Designed and built by the Fraunhofer Institute for Transportation and Infrastructure Systems IVI in Dresden and the Technical University Dresden, the bus is currently undergoing tests in special facilities outside the city, but is set to make its debut in Dresden traffic – on normal routes with real passengers – in October.
“There is a lot of know-how invested in it – the computer is driven by a pretty clever steering algorithm,” Matthias Klingner, the institute’s director told The Local. The Autotram comes with a special steering system on its four regulated axles, which ensures that the back sections of the bendy-bus precisely follow the front section.
“Thanks to this patented multiple axis steering, the vehicle can manoeuvre just as easily as a 12-metre bus, forwards as well as backwards,” an institute statement said.
“There’s no problem with the manoeuvrability and stability, but we have to see how such a long bus affects normal city traffic,” said Klingner.
He added that the project had received a lot of interest from cities around the world looking for a cheap public transport system. “The basic problem is expense,” he said.

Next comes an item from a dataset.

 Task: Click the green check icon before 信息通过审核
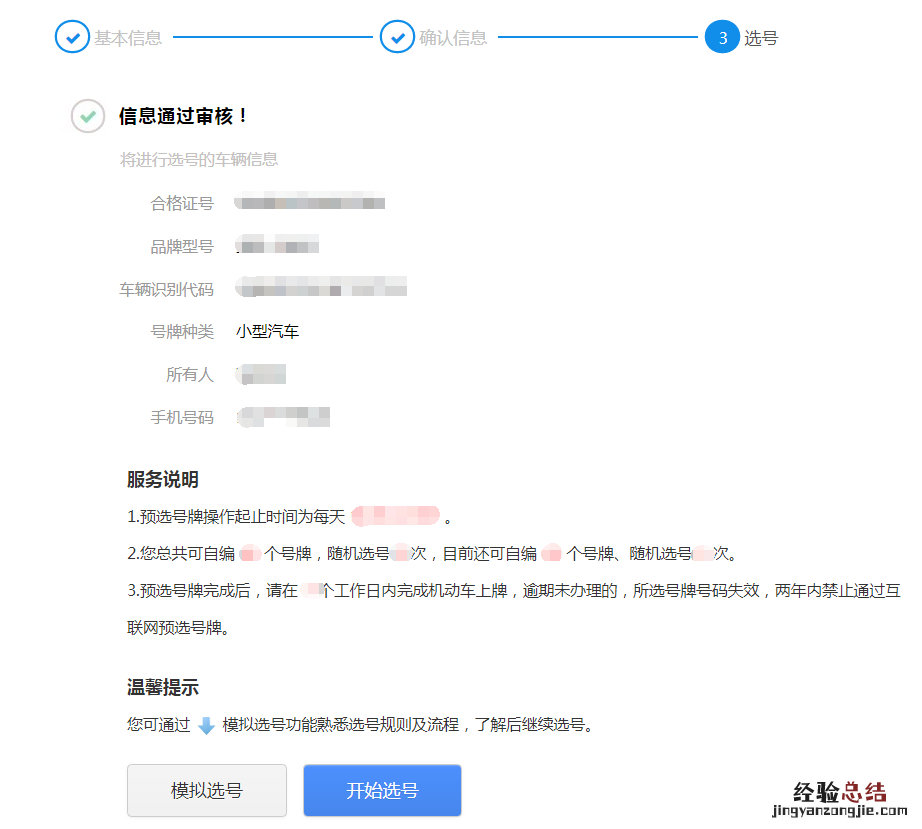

“Building a tram from scratch nowadays, including all the necessary infrastructure, power lines and so on, costs around €10 million per kilometre.”
Klingner said there had been a lot of interest from cities in the developing world, Russia, and some German towns, including Würzburg and Ingolstadt.
“But in Dresden itself it probably won’t be needed,” he added. “There is already a pretty well-developed tram system here.”
The Autotram also runs on a fuel-efficient hybrid engine, which integrates a combustion engine and electric motors. It can travel eight kilometres on pure battery power.